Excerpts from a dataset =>

::::::

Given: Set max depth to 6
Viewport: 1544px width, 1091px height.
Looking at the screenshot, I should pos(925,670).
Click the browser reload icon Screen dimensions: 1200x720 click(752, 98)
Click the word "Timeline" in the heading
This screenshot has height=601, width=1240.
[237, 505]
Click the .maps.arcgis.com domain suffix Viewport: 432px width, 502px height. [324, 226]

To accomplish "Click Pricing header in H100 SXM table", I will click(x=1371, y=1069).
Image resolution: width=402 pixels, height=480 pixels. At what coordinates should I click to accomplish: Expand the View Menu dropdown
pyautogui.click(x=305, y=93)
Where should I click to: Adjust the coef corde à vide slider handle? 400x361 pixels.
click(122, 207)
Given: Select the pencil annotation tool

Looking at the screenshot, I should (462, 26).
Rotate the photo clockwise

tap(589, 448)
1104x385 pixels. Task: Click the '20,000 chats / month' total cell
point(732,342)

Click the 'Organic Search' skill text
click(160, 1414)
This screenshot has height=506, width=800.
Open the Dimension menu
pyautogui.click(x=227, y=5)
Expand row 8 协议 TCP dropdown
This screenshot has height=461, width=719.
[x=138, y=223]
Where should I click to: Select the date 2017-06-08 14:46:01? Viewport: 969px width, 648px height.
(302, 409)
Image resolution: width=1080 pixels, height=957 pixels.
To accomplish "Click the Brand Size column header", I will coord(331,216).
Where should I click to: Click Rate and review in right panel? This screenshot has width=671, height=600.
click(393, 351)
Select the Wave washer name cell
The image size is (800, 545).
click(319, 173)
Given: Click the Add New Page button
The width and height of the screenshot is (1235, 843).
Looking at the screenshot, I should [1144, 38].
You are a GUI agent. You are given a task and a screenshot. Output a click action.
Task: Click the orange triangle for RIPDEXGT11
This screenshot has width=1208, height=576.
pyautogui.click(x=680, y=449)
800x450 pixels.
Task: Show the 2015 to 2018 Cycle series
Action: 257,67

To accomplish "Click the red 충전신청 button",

::::::

ASSIGNMENT => Copy the lines above, please. Keep them exact.

WRITTEN SOLUTION =>
Given: Set max depth to 6
Viewport: 1544px width, 1091px height.
Looking at the screenshot, I should pos(925,670).
Click the browser reload icon Screen dimensions: 1200x720 click(752, 98)
Click the word "Timeline" in the heading
This screenshot has height=601, width=1240.
[237, 505]
Click the .maps.arcgis.com domain suffix Viewport: 432px width, 502px height. [324, 226]

To accomplish "Click Pricing header in H100 SXM table", I will click(x=1371, y=1069).
Image resolution: width=402 pixels, height=480 pixels. At what coordinates should I click to accomplish: Expand the View Menu dropdown
pyautogui.click(x=305, y=93)
Where should I click to: Adjust the coef corde à vide slider handle? 400x361 pixels.
click(122, 207)
Given: Select the pencil annotation tool

Looking at the screenshot, I should (462, 26).
Rotate the photo clockwise

tap(589, 448)
1104x385 pixels. Task: Click the '20,000 chats / month' total cell
point(732,342)

Click the 'Organic Search' skill text
click(160, 1414)
This screenshot has height=506, width=800.
Open the Dimension menu
pyautogui.click(x=227, y=5)
Expand row 8 协议 TCP dropdown
This screenshot has height=461, width=719.
[x=138, y=223]
Where should I click to: Select the date 2017-06-08 14:46:01? Viewport: 969px width, 648px height.
(302, 409)
Image resolution: width=1080 pixels, height=957 pixels.
To accomplish "Click the Brand Size column header", I will coord(331,216).
Where should I click to: Click Rate and review in right panel? This screenshot has width=671, height=600.
click(393, 351)
Select the Wave washer name cell
The image size is (800, 545).
click(319, 173)
Given: Click the Add New Page button
The width and height of the screenshot is (1235, 843).
Looking at the screenshot, I should [1144, 38].
You are a GUI agent. You are given a task and a screenshot. Output a click action.
Task: Click the orange triangle for RIPDEXGT11
This screenshot has width=1208, height=576.
pyautogui.click(x=680, y=449)
800x450 pixels.
Task: Show the 2015 to 2018 Cycle series
Action: 257,67

To accomplish "Click the red 충전신청 button",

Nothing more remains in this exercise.